Mesmo em sua própria cabeça, isso soava muito perseguidor, mas Derek não conseguia se ajudar. Ele tinha se acostumado a depender daquelas ligações para determinar como ela estava, e agora tudo tinha desaparecido, e isso o preocupava. E não apenas porque significava que ele não podia mais manter controles sobre ela indiretamente.
Mas porque ele se preocupava com o que o silêncio significava.
Será que ela havia encontrado um emprego em outro lugar. Uma empresa disposta a contratá-la, mesmo que ela ainda fosse legalmente considerada uma empregada do Grupo Haven. Mas quem ousaria desafiá-lo assim? Haviam pouquíssimas empresas que sequer estavam perto do nível do Grupo Haven. E mesmo assim, para elas simplesmente contratarem a Emily desse jeito. Seria uma declaração de guerra, na qual a Haven com certeza sairia por cima.
Mas também poderia haver outra razão pela qual Emily não havia voltado, porque ela não ligava, nem mesmo para gritar com ele.
É bem possível que ele tenha ido longe demais. Que ele tinha ultrapassado tanto que ela havia desistido de encontrar emprego novamente. Sua vontade de lutar, de sobreviver, de prosperar, completamente destruída por ele ser ardiloso. Que ela se resignou à pobreza e ao sofrimento apenas pela paz de espírito de saber que ele não estava à espreita no fundo como um fantasma com assuntos inacabados. Sempre lá para garantir que, qualquer coisa que ela fizesse, ela não poderia escapar de seu alcance.

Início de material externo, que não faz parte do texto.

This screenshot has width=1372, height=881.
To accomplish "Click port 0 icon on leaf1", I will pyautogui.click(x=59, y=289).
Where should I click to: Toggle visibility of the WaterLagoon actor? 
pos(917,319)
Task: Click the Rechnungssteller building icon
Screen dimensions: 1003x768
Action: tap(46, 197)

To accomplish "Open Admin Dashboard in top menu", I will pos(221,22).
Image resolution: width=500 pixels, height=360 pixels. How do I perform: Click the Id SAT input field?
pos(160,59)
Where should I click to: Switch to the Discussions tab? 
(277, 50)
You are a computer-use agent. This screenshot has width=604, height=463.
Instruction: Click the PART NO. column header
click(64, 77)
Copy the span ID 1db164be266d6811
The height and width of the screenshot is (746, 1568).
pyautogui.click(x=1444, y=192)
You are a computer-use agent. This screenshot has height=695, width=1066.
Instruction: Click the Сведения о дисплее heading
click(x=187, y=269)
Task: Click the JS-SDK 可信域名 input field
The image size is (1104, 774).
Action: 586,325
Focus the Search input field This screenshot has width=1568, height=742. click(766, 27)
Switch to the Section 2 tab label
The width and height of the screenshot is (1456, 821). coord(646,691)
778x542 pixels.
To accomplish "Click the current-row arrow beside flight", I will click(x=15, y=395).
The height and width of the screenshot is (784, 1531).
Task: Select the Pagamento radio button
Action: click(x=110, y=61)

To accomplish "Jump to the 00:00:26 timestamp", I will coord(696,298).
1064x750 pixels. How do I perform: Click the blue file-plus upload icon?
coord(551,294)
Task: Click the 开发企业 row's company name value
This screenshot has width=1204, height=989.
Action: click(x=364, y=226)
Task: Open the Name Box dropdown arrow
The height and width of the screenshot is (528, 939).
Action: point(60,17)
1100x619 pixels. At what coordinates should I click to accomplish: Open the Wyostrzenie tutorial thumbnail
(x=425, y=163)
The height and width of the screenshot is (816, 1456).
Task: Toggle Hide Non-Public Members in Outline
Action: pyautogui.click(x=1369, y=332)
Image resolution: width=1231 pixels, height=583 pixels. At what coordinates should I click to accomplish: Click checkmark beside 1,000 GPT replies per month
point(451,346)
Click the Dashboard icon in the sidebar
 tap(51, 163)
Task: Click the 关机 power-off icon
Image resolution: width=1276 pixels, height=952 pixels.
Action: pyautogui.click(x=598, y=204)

Ele já tinha ouvido falar disso acontecer antes.
Pessoas que haviam sido manipuladas de alguma forma se fechando completamente e não interagindo mais com o mundo exterior. Só de pensar em Emily se tornando uma reclusa por causa dele deixava um gosto amargo em sua boca. Fazia com que se sentisse como um pedaço de escória sem valor. Então ele tentou não se deter nessa possibilidade.
Mas mesmo quando ele tentava não se deter nisso, isso o consumia. Ao contrário da maioria das pessoas que sabiam que tinham feito algo de errado, Derek não conseguia nem dormir algumas horas para se dar um descanso de sua culpa.
Ele tinha noite após noite longa para pensar em tudo o que tinha feito de errado. Não importava quantas voltas ele nadasse, o sentimento nunca desaparecia.
E pior do que a culpa, era o conhecimento de que, se tivesse a chance, ele faria tudo de novo e não mudaria uma única coisa.